**TASK DESCRIPTION:**
Extract verbatim the lines of the records, beginning with the line that contains "is (788, 762)." and continuing through the line that contains "tab-official-account: 公众号配置 is", with both of those lines included.

**GIVEN DATA:**
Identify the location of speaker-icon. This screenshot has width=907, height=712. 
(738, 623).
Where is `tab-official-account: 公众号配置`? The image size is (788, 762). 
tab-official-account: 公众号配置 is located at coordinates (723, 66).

==

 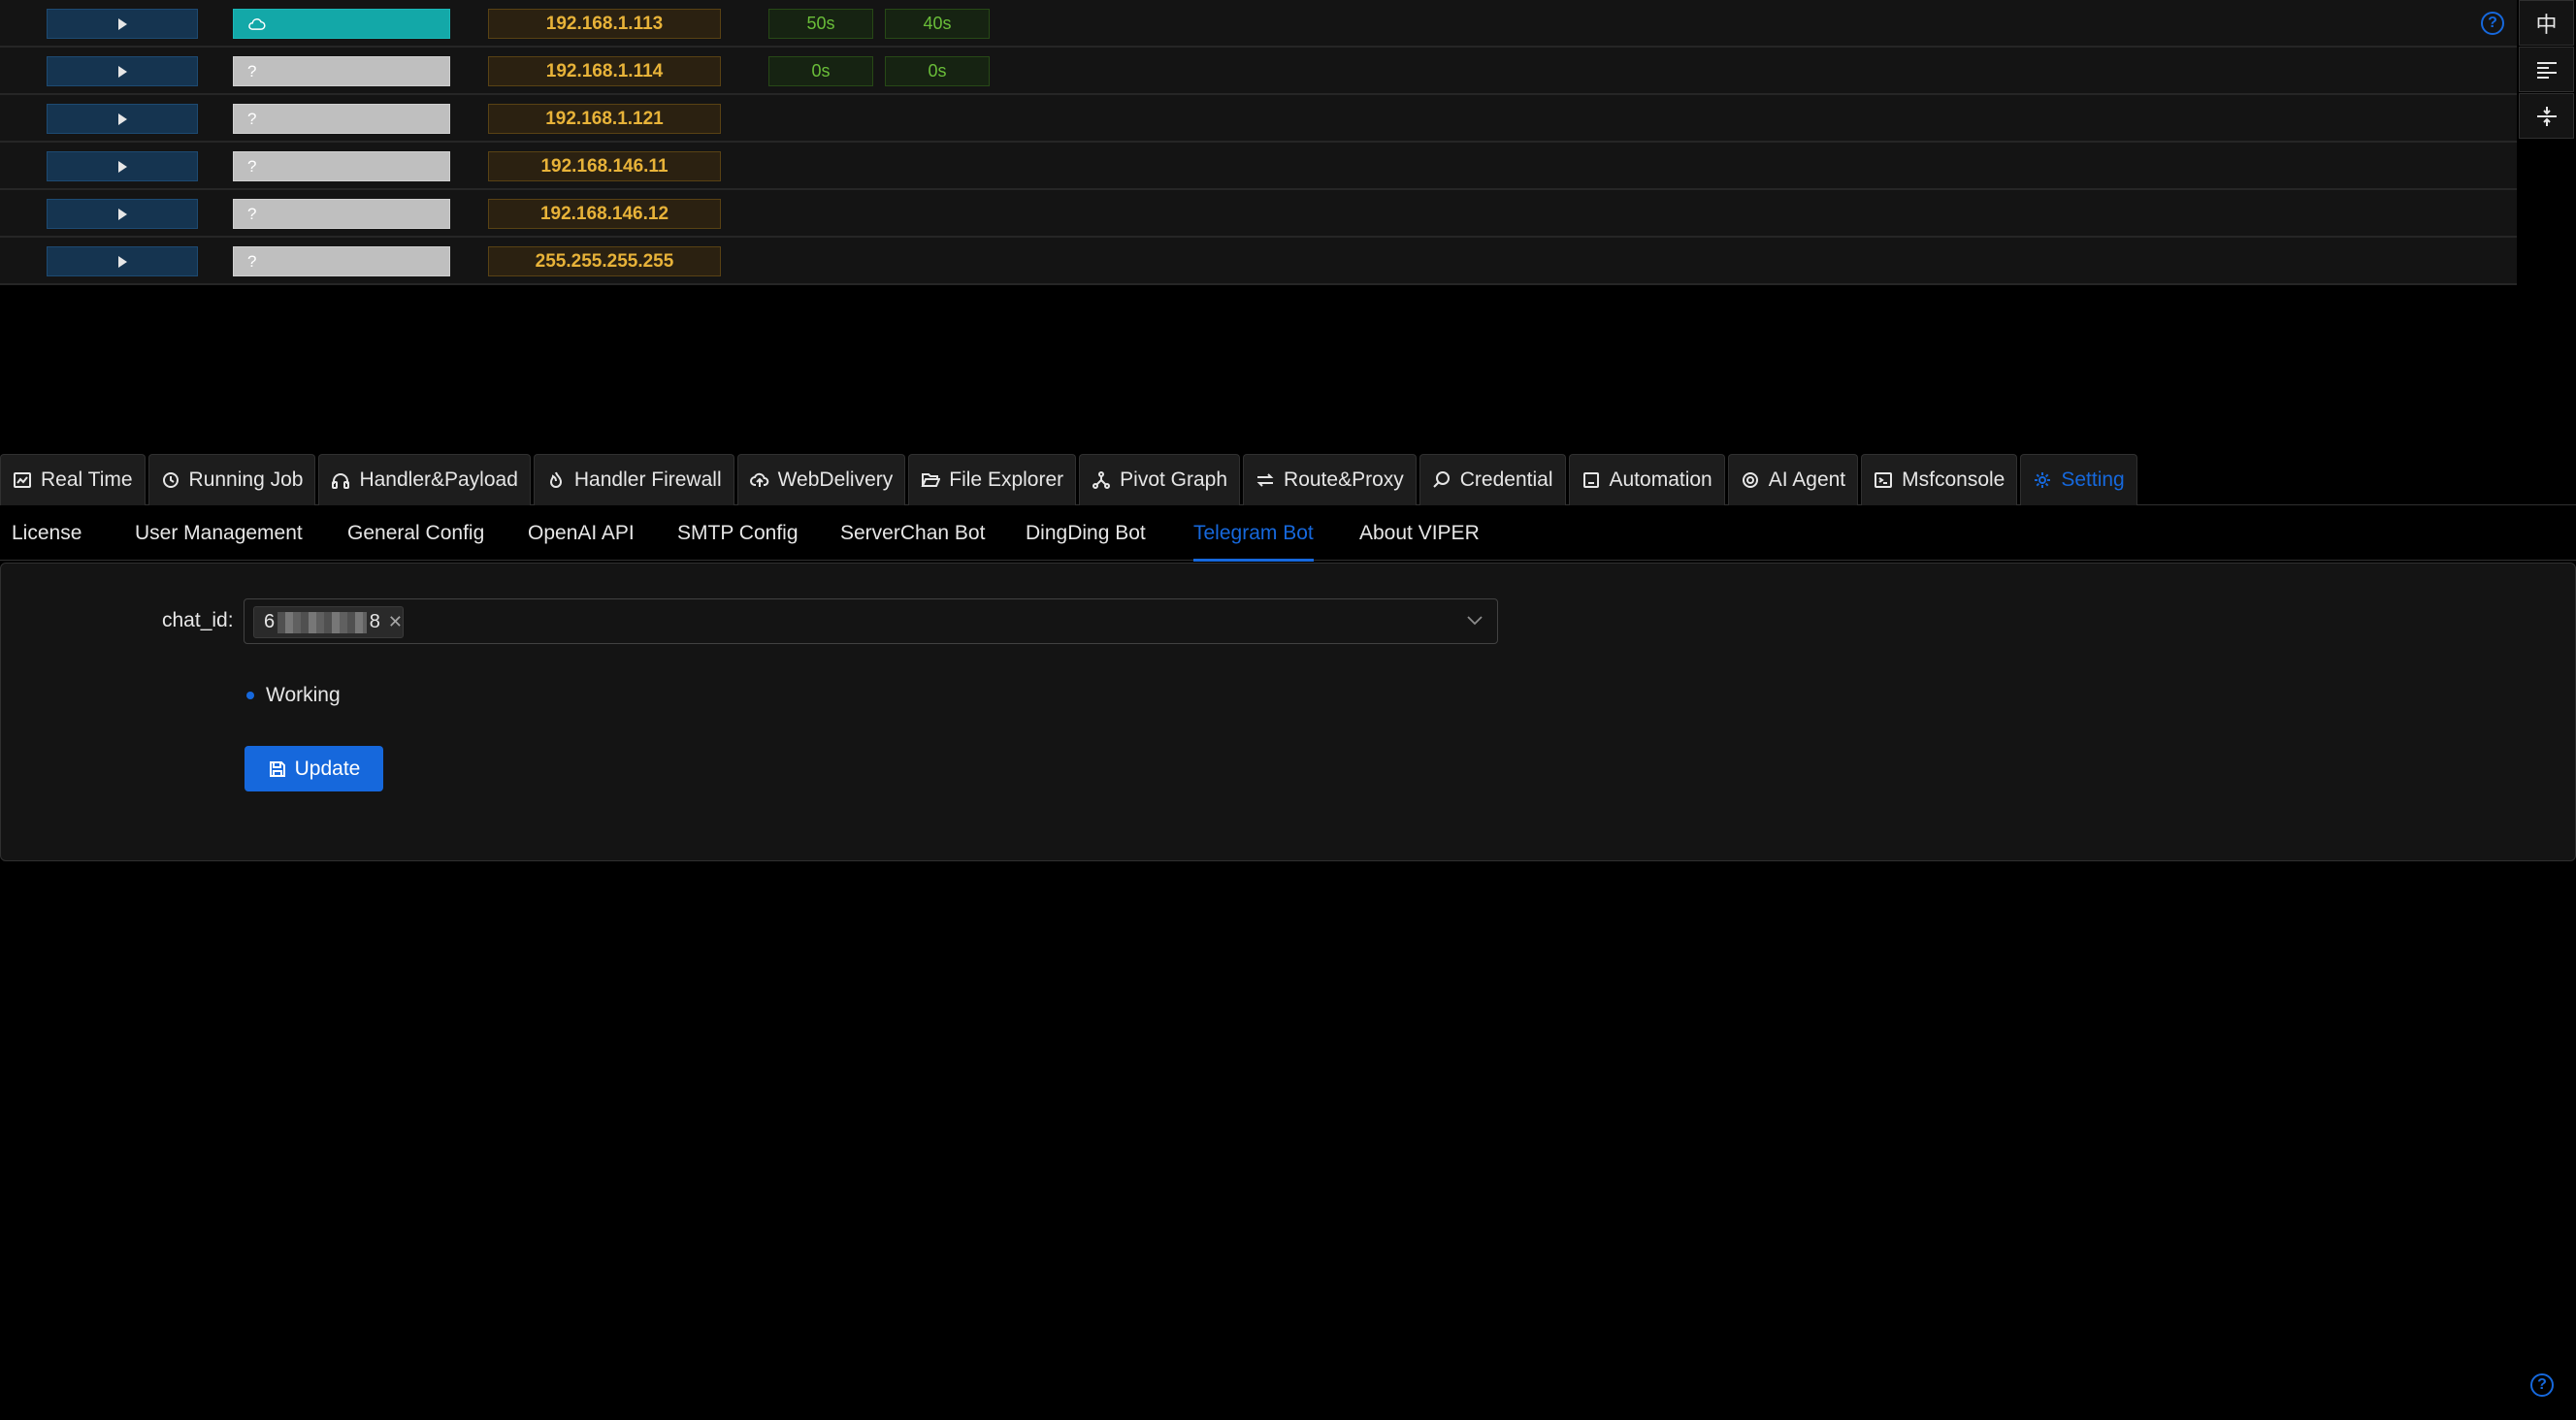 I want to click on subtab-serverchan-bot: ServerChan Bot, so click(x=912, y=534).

* * *

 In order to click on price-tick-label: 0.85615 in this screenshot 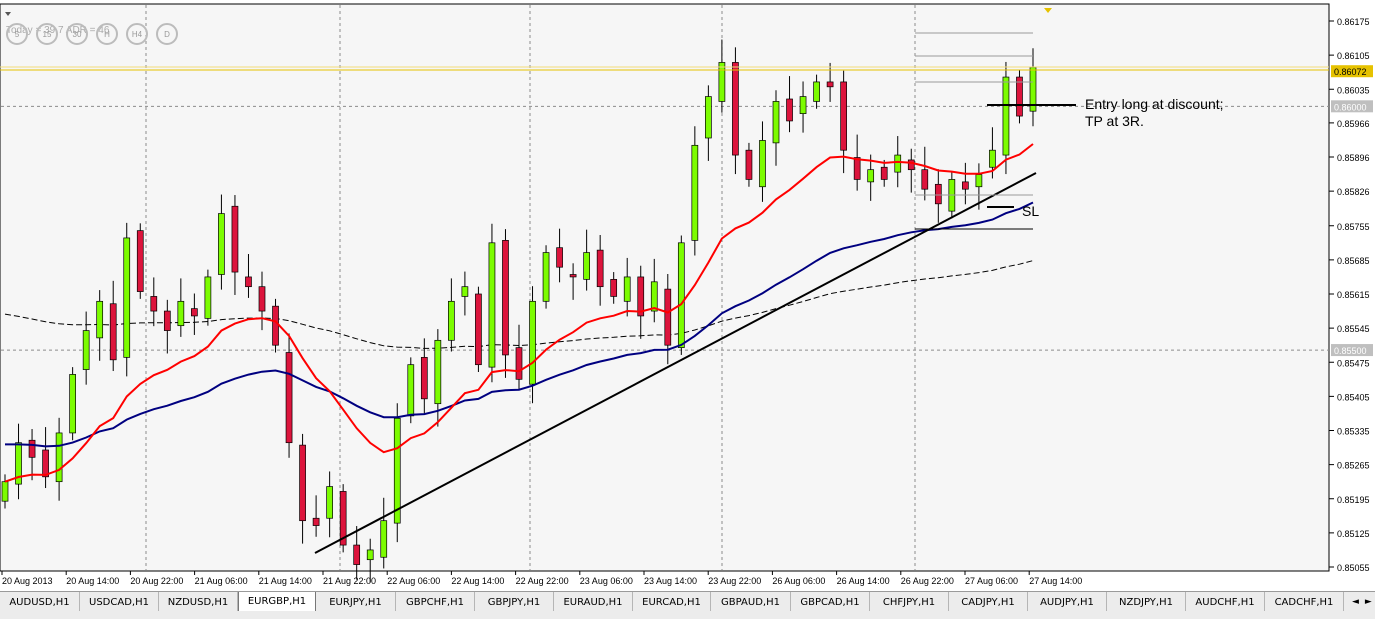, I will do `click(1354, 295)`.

**REPLY:**
Where is `tab-official-account: 公众号配置`? The image size is (788, 762). 
tab-official-account: 公众号配置 is located at coordinates (723, 66).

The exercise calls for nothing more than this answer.